Moving Average baseline example
As a final safety net, sampling algorithms have a maximum throughput limit. For example, no more than 1000 traces per minute will be captured whether they are interesting or not.
There are a couple of failure modes when sampling: hitting the hard limit stop and baseline training time.
One scenario where the hard limit stop will be hit is with cascading errors. In distributed systems, one small downstream problem can have a tsunami ripple effect across connected services. This results in a large number of spans with the error flag set, and the hard limit is soon reached causing other traces to be dropped, which inevitably leads to blind spots.

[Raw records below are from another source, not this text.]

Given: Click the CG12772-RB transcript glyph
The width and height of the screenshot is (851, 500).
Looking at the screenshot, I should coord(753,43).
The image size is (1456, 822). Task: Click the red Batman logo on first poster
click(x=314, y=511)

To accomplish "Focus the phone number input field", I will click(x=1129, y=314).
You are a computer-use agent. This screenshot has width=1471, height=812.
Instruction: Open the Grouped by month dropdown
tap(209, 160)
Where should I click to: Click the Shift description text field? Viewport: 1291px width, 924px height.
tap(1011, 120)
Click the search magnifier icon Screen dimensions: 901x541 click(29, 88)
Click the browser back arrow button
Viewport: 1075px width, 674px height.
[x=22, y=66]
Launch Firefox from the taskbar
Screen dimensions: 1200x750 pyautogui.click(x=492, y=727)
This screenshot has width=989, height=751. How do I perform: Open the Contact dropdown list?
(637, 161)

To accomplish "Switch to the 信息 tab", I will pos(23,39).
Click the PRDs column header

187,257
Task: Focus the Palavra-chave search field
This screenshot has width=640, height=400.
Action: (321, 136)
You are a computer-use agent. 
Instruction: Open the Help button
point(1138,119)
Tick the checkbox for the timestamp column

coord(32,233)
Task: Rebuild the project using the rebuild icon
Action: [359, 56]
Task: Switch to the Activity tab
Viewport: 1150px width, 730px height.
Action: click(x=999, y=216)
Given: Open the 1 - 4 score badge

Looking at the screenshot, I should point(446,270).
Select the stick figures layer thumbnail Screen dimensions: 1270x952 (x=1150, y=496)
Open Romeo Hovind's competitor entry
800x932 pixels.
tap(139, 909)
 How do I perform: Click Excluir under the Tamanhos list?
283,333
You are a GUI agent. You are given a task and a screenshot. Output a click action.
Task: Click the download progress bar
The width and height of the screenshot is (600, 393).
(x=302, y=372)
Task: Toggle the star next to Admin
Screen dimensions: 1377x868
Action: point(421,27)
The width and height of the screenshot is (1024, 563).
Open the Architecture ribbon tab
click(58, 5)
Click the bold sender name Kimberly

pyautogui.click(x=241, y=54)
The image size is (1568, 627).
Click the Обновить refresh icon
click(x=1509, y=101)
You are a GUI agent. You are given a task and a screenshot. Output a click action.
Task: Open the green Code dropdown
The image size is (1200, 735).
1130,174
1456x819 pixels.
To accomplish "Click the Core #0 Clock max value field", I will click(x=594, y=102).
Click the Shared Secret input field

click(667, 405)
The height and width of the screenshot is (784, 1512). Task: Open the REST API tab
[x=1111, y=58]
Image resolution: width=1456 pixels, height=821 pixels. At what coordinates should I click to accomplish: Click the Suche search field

When an entirely new service is deployed, there will not be any historical data. Additionally when a new version of an existing service is deployed, its historical performance data is no longer valid. It is an invalid assumption that its performance will be similar to the previous release. The new version may add extra functionality at the expense of an acceptable increase in response time. Using the invalid assumption causes the algorithm to be falsely triggered, capturing unwanted traces, potentially hitting the rate limit resulting in data loss and blind spots. Alternatively, the new release has a significant performance improvement over the previous release. Any outliers will not be captured as they will not be sufficiently above the lagging baseline. The algorithm will eventually retrain with the new normal but the lost data is gone forever.
Any algorithm calculation of a normal baseline will be more accurate with more data, right after a release there is just not enough historical data to be accurate. The training time lag on changes is a major flaw. Trace capture is at its most unreliable when it is needed most, right after a fresh deployment.
To Sample or Not to Sample, That is the Question
Apologies to the great bard. With any form of sampling, Murphy’s Law will always be true – the traces needed are the ones that were dropped. The only way to insure that your team has all the traces they need is to trace every request. Only Instana traces every request end to end without any sampling. No matter what happens, DevOps engineers will always have all the data they need to quickly validate a release and perform a post mortem when something breaks. Tracing every request also provides the high density data for SREs to find optimisation opportunities.